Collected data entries

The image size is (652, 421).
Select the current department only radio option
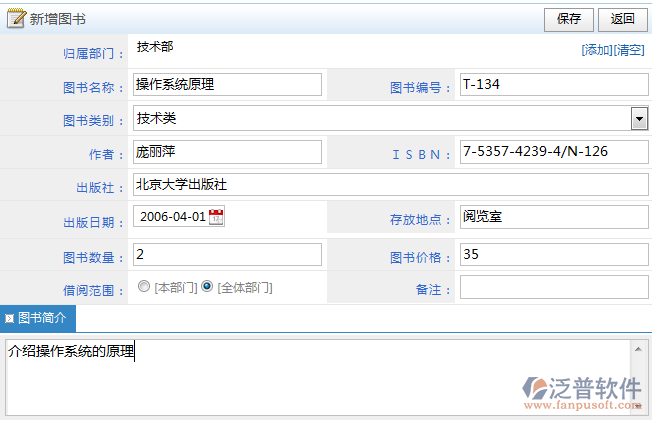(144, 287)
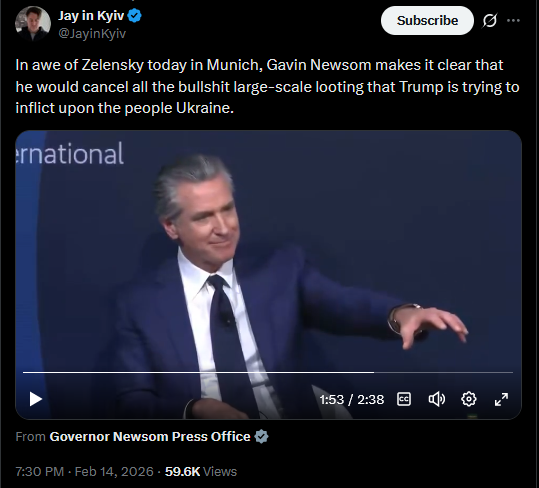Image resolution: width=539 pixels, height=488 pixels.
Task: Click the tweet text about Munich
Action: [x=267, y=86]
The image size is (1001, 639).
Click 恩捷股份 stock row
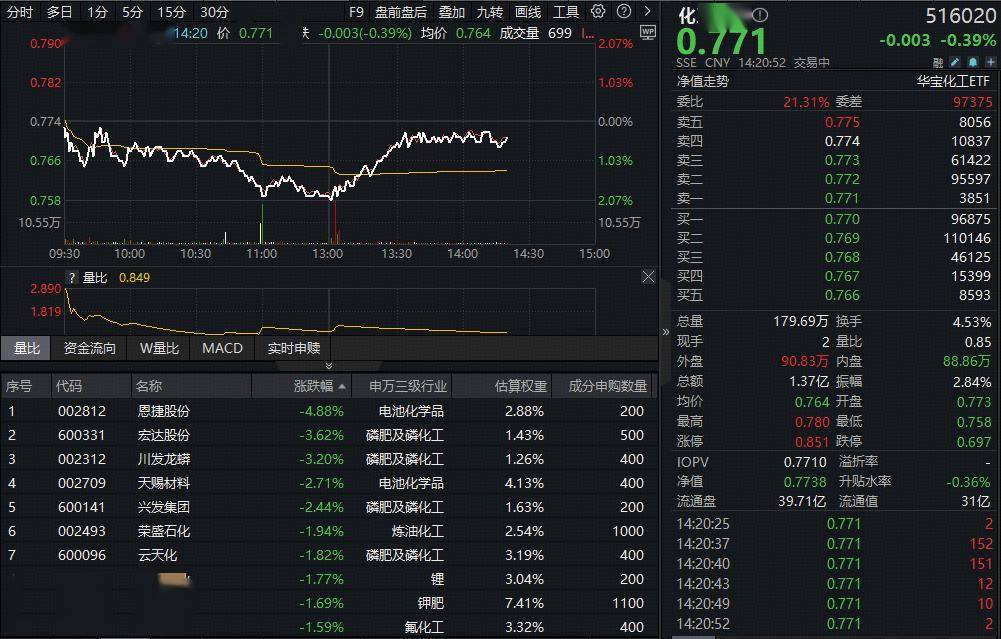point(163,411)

## TASK DIRECTIONS
Copy all lines of the records in which the string "size" can be found.

## YOUR SOLUTION
The image size is (652, 421).
The image size is (1001, 639).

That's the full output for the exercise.